Global financial messaging network Swift said earlier this year that it was working with 25 financial institutions (FIs) and application providers on a “proof of value” initiative focused on improving front-end interactions, where the lower-end value transactions (defined as payments below the $100,000 threshold) is worth as much as $12 million.
Andy Elliott, vice president of strategy at EvonSys, and Costa Hagidimitriou, senior manager at the National Bank of Canada, told PYMNTS that the drive to integrate Swift services into their front-end channels — through websites and apps — can help traditional FIs compete directly with the digital upstarts, especially in cross-border remittances.
Banks may dominate commercial cross-border payments, said the duo, but there’s still opportunity for innovation.
“But in the P2P space, it is very fragmented, and there’s a lot of opportunity for someone to emerge and dominate that space — or help banks improve the service that they offer,” Elliott said.
EvonSys, he added, is choosing the latter path to help modernize retail payments for banks, as digital-only players such as Wise or Remitly seek to disrupt the market. Banks are not going away, Elliott said, adding that there is still much work to be done to improve those front-end experiences.
“When individuals log into their online banking accounts or mobile apps, the processes that we’re taken through to make a cross-border payment are not very transparent,” Elliott said. “It takes too long. It’s relatively expensive and unnecessarily complex.”
Swift, he said, has a number of solutions that are available that already being used in the back office and now can be transposed to the front end.
Hagidimitriou’s National Bank of Canada, the country’s sixth-largest bank, has partnered with EvonSys amid the Swift initiative.
“We’re in the process of a large transformation — both digitally and in terms of our payments infrastructure,” Hagidimitriou said. “This was an opportunity to test some of the key Swift features that we are hearing so much about — like Swift Reference and pre-validation.”
Elliott added that packaging five Swift offerings integrated into the company’s payments platform — including the aforementioned cross-border features, the GPI Tracker and Swift Go and Swift Observer — makes it easier to improve the customer experience in the front office channel.
Hagidimitriou noted that there’s value already being realized through making it easier for clients to complete beneficiary and cross-border payment details digitally, and getting delivery of payment estimations in hand.
“The proof of value,” Elliott said, “has convinced us that there is an opportunity for banks to recapture lost market share [that’s been ceded] to FinTechs.”
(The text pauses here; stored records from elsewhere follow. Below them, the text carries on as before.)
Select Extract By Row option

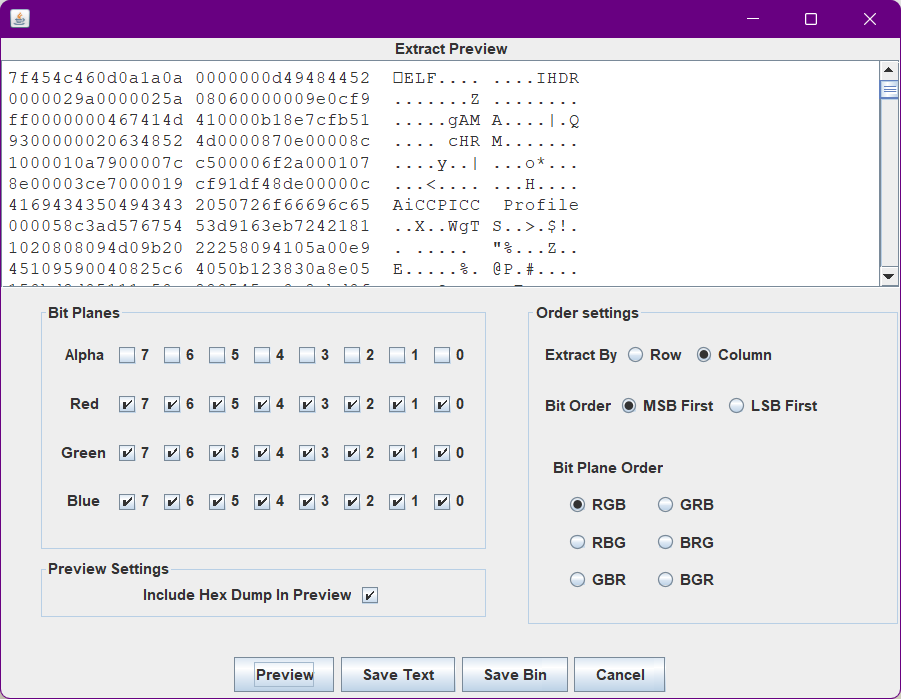pyautogui.click(x=636, y=355)
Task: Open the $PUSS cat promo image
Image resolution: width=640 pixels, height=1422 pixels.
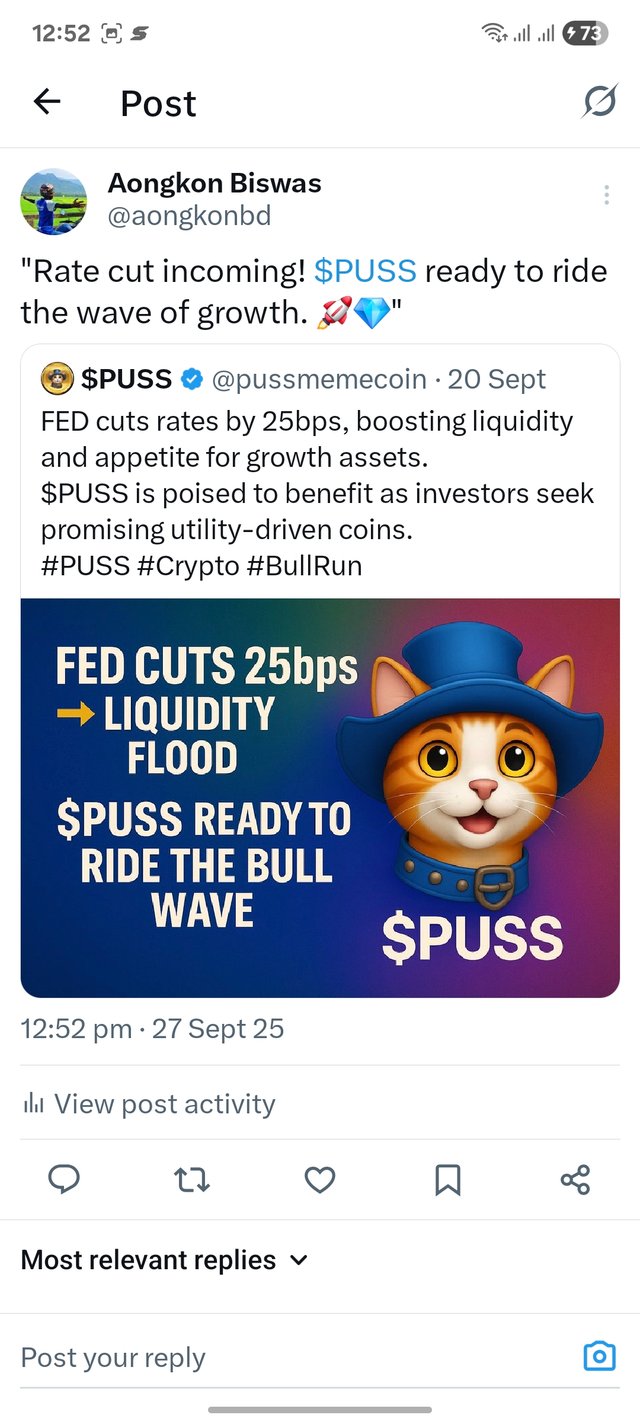Action: (320, 797)
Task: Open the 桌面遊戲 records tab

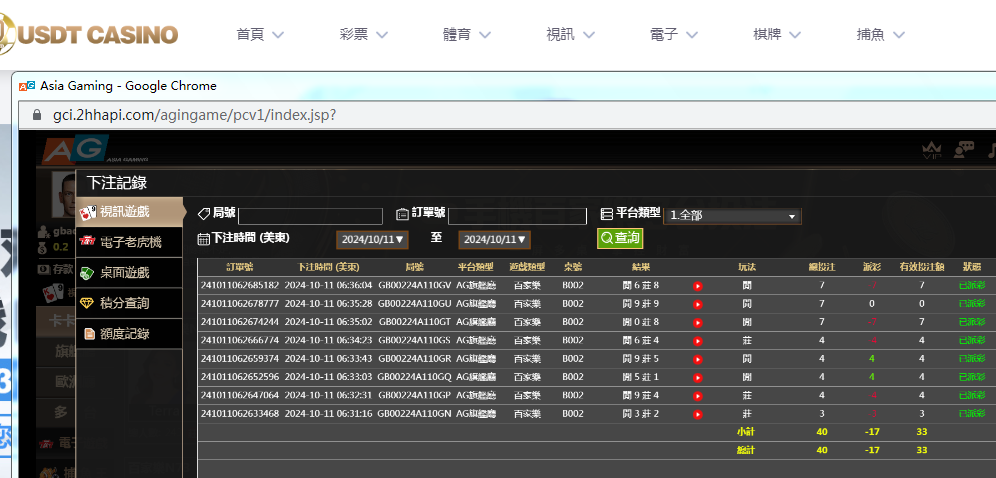Action: click(x=130, y=272)
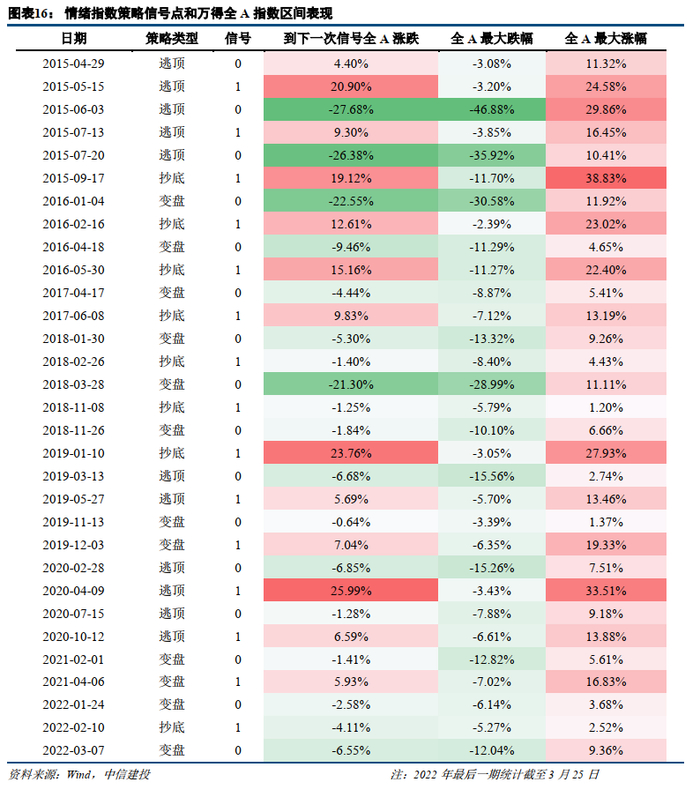Select the 变盘 cell in the 2016-01-04 row
This screenshot has width=700, height=790.
point(171,200)
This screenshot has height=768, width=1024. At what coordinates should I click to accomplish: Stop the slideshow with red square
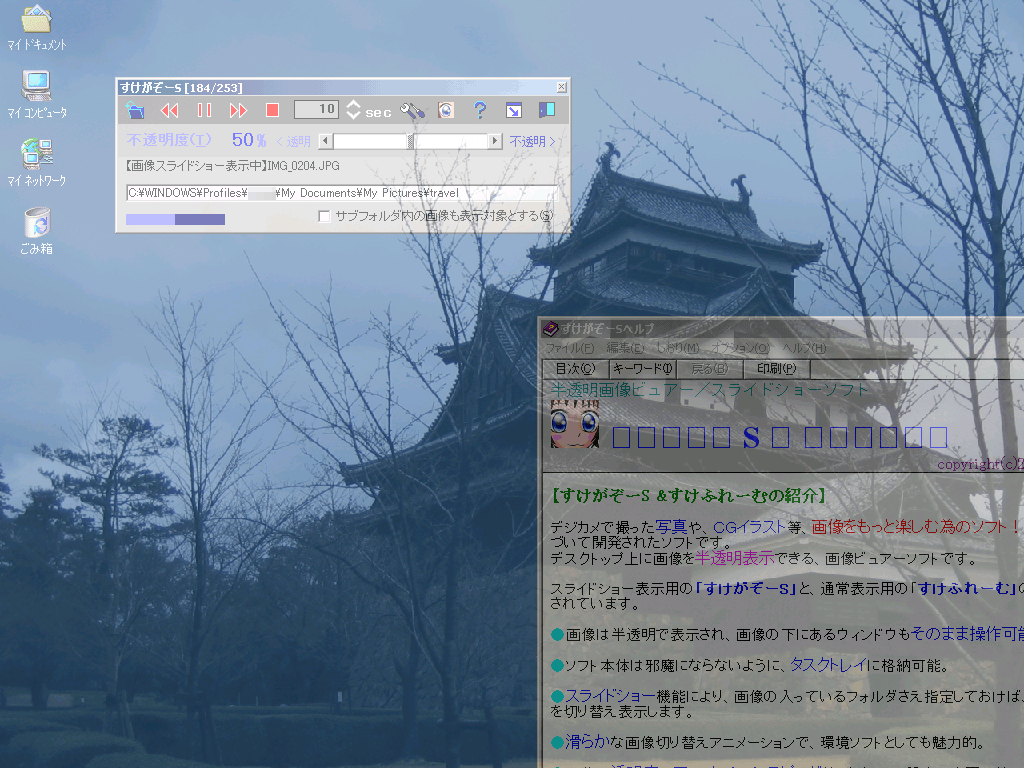pos(272,110)
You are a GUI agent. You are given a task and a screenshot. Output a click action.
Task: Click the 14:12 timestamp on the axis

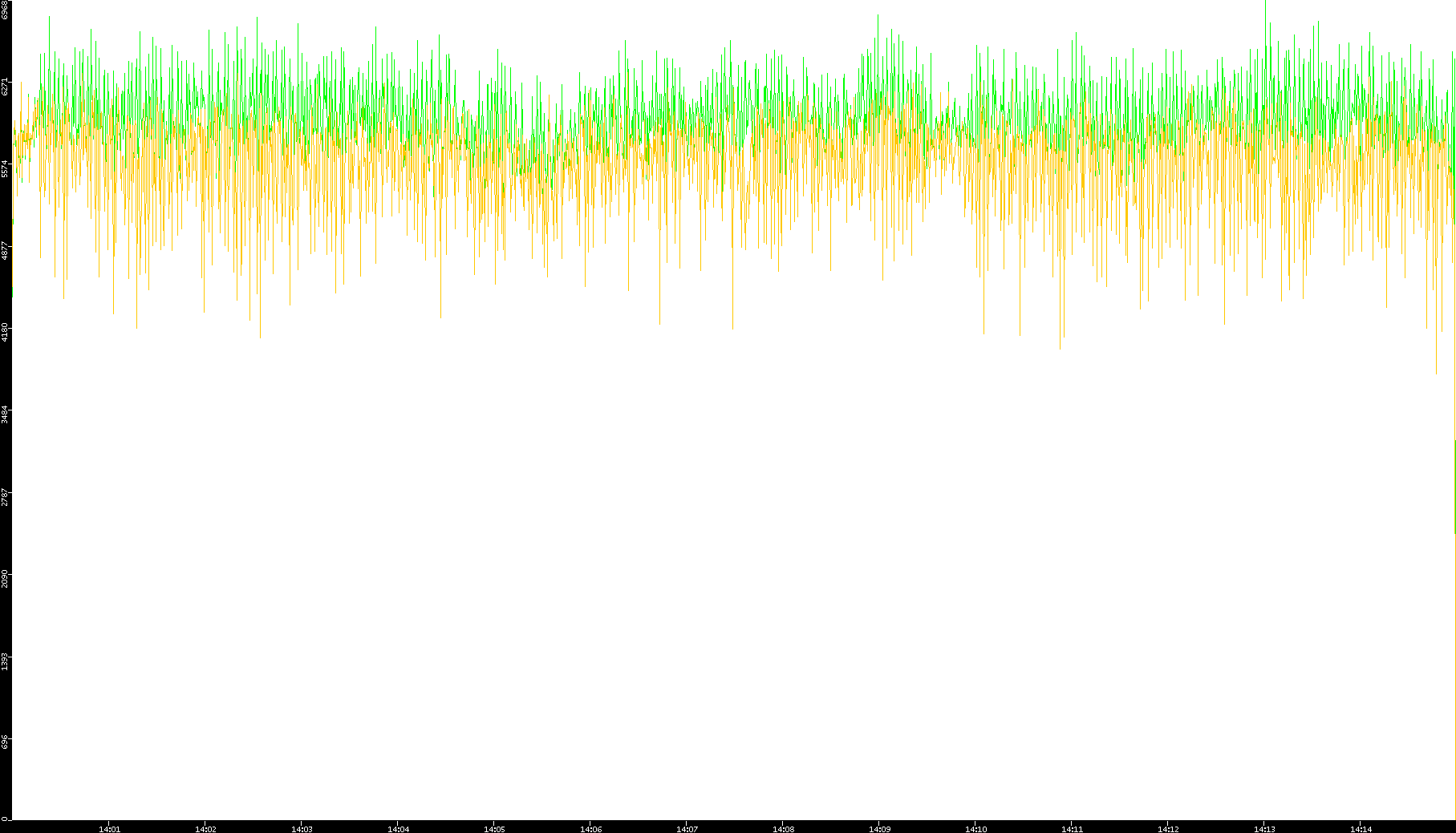tap(1168, 829)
The Swift Observer option allows EvonSys to inform banks’ end customers at the time that they want to initiate a transfer how long it will take and how much it will cost, he added.
“We can anticipate these things based on historical payments,” Elliott said.
EvonSys has packaged the Swift offerings together with an end-to-end business process that is country specific. In countries that are more heavily regulated, the EvonSys “package” has the ability to ask for more information to support those cross-border transfers.
The movement to reuse what the banks have already invested in saves the FIs time and money while transferring those lower value payments across borders free of charge, Elliott said.
“Our goal is to continue to educate banks to help them imagine what their front-end experience could be for their retail banking customers by leveraging some of those services, and hopefully leveraging the EvonSys payments platform,” he said. “Leveraging the existing investments and promoting them in the front office will help improve the customer experience.”